Furthermore, limitations to 3DTC exist, as analysis is performed on fixed tissue in an ex vivo model, which perturbs intrinsic physiological and pathophysiological processes, including cellular redox status, metabolism, and ontogeny. Investigators can more precisely interrogate these processes using the ProxTom mice coupled to other techniques, such as two photon intravital imaging[47].

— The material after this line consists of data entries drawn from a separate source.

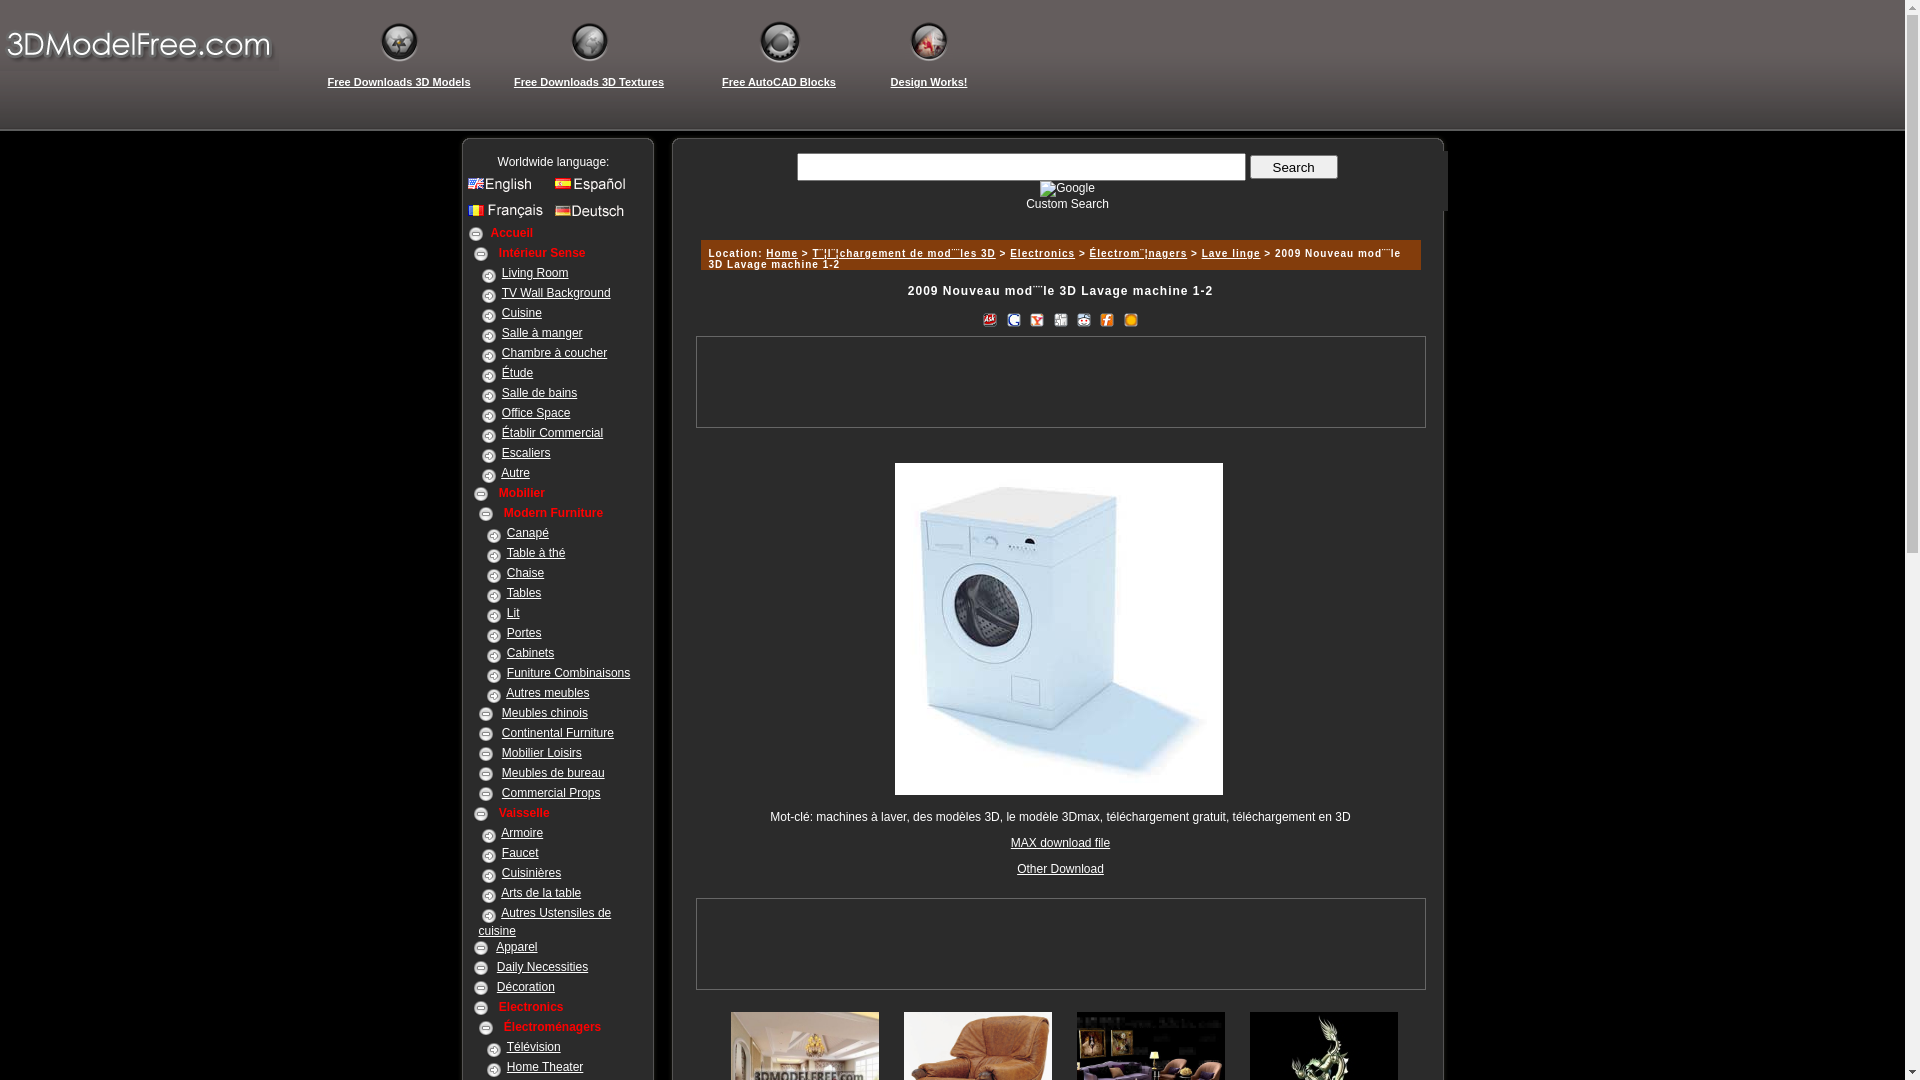 This screenshot has height=1080, width=1920. Describe the element at coordinates (1060, 944) in the screenshot. I see `Advertisement` at that location.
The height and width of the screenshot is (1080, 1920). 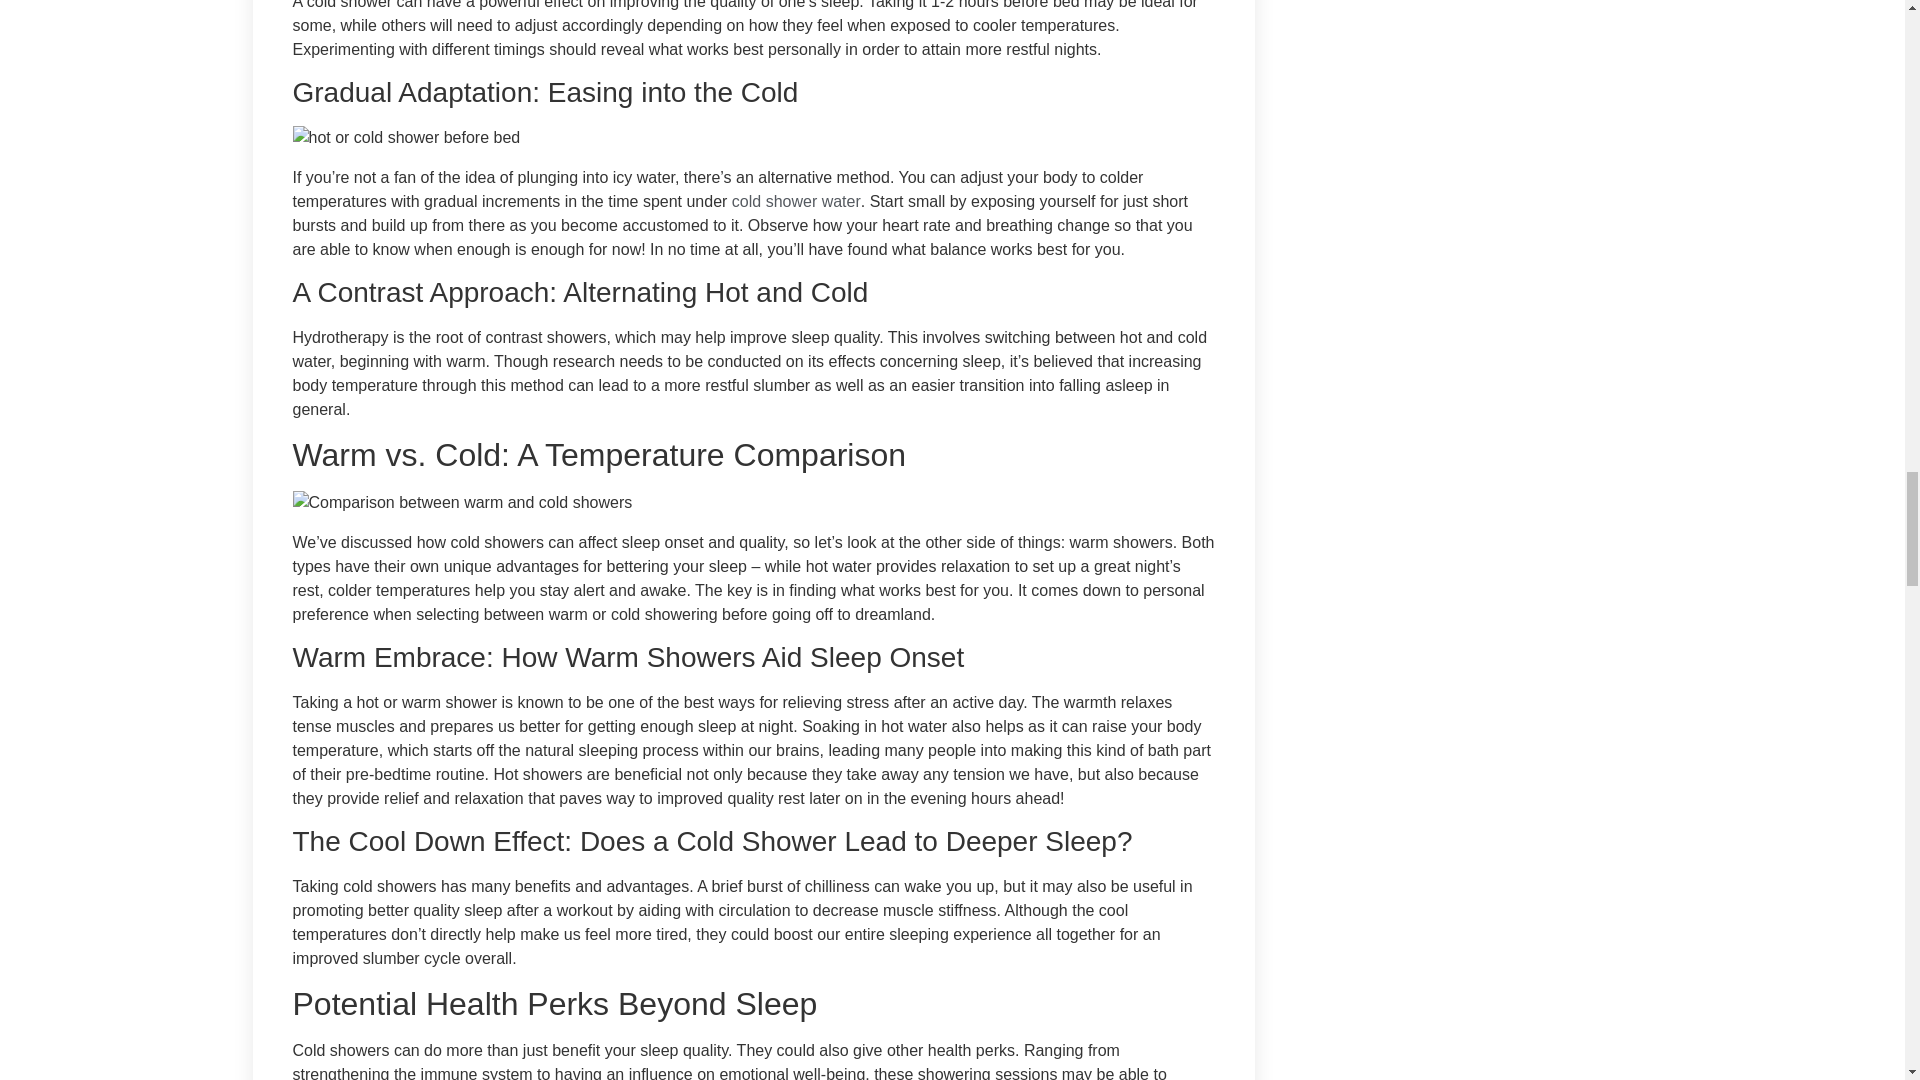 I want to click on cold shower water, so click(x=796, y=201).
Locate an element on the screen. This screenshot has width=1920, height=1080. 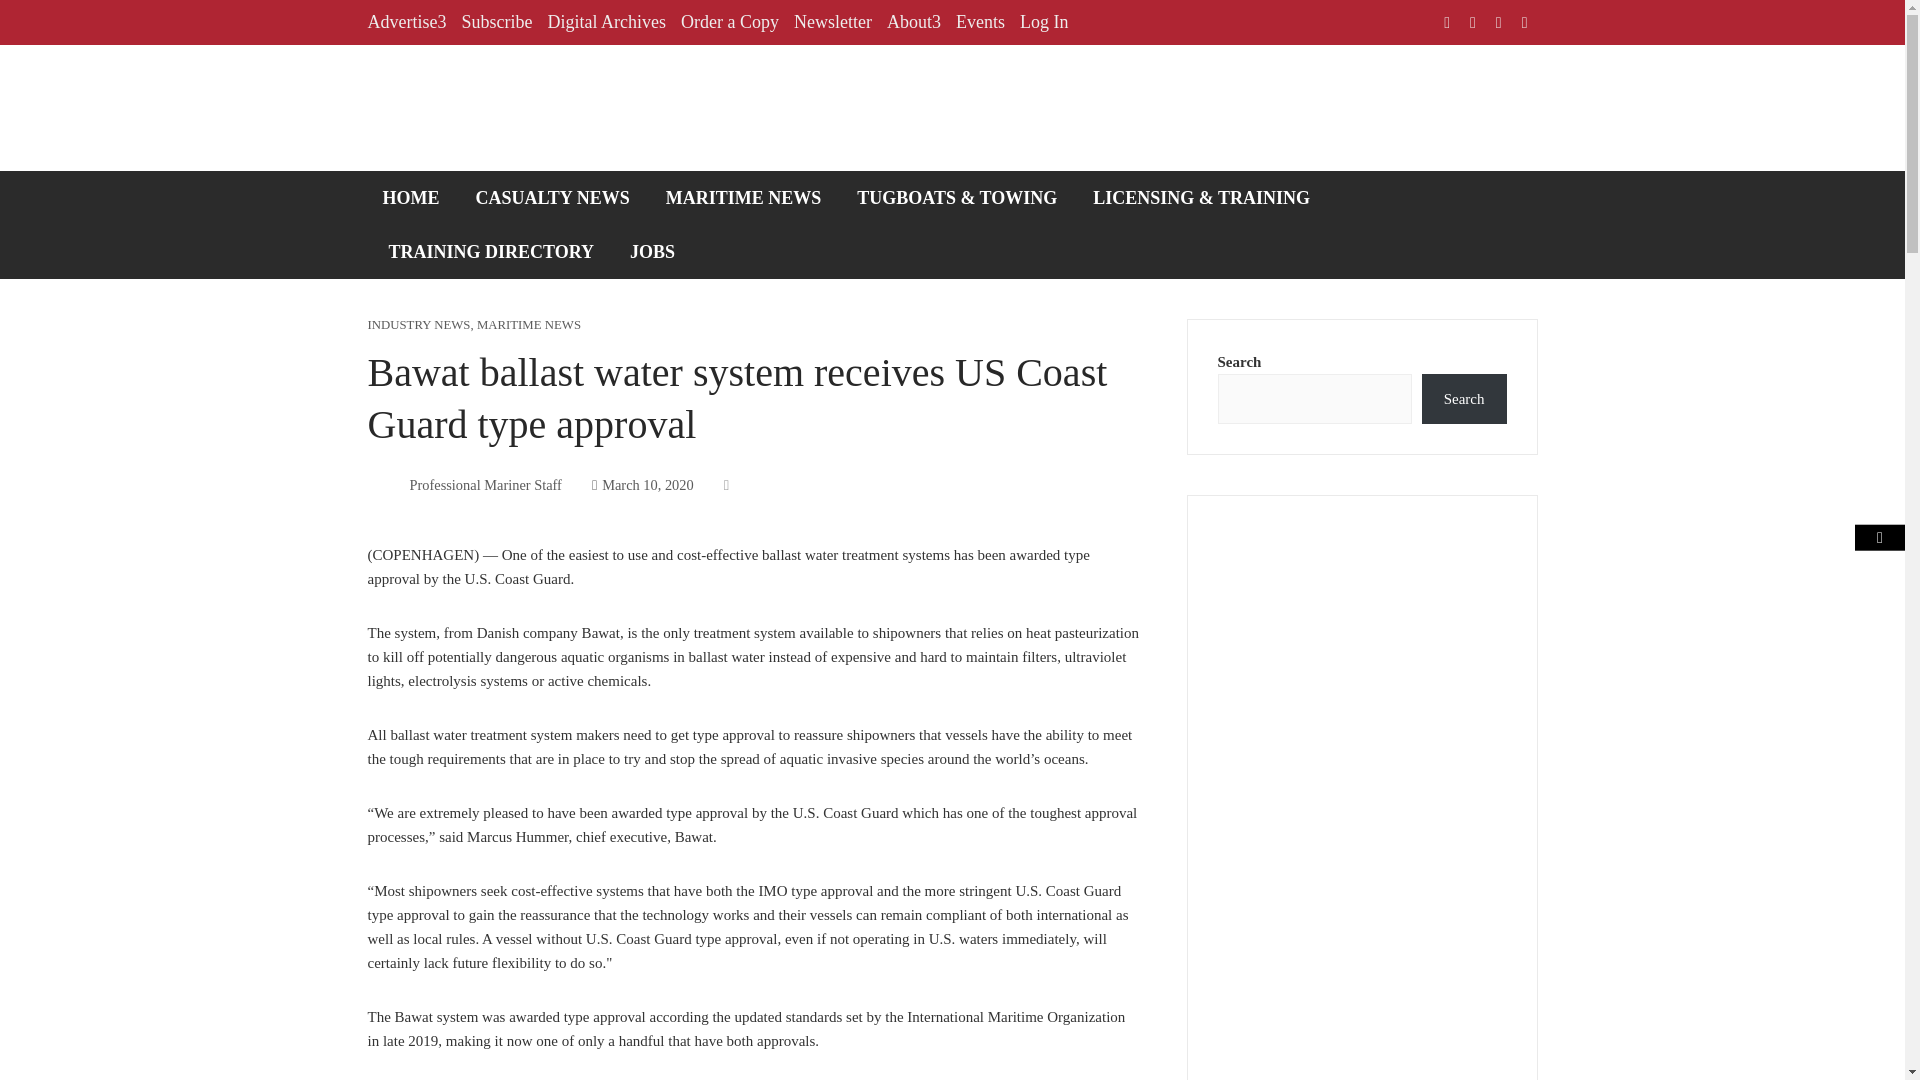
Newsletter is located at coordinates (832, 22).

In summary, we have validated a technique to comprehensively study renal LA post-AKI. With the use of the ProxTom mice with highly visible red fluorescent lymphatic vessels, we demonstrate that 3DTC can be used to detect and image changes in lymphatic expansion after AKI for quantification and spatial studies. 3DTC is a robust tool that can be used to study LA without these mice as well, as we demonstrated its use with LYVE-1 marker staining. The ProxTom mice are therefore an important tool for renal lymphatic research and hold promise for further elucidating lymphatic function in the kidney.

3D rendering of a large-scale volume from a quiescent kidney (also shown in Figure 3) shows that Prox-1 signal is predominately localized to the renal hilum and around large vessels.

3D rendering of a large-scale volume from an injured kidney (also shown in Figure 3) shows altered distribution of Prox-1+ cells, whereby these cells now predominately localize to the inner stripe of the outer medulla.

3D rendering of a volume showing LYVE-1 staining (also shown in Figure 4). The lymphatics marked by LYVE-1 are in close association with blood vessels.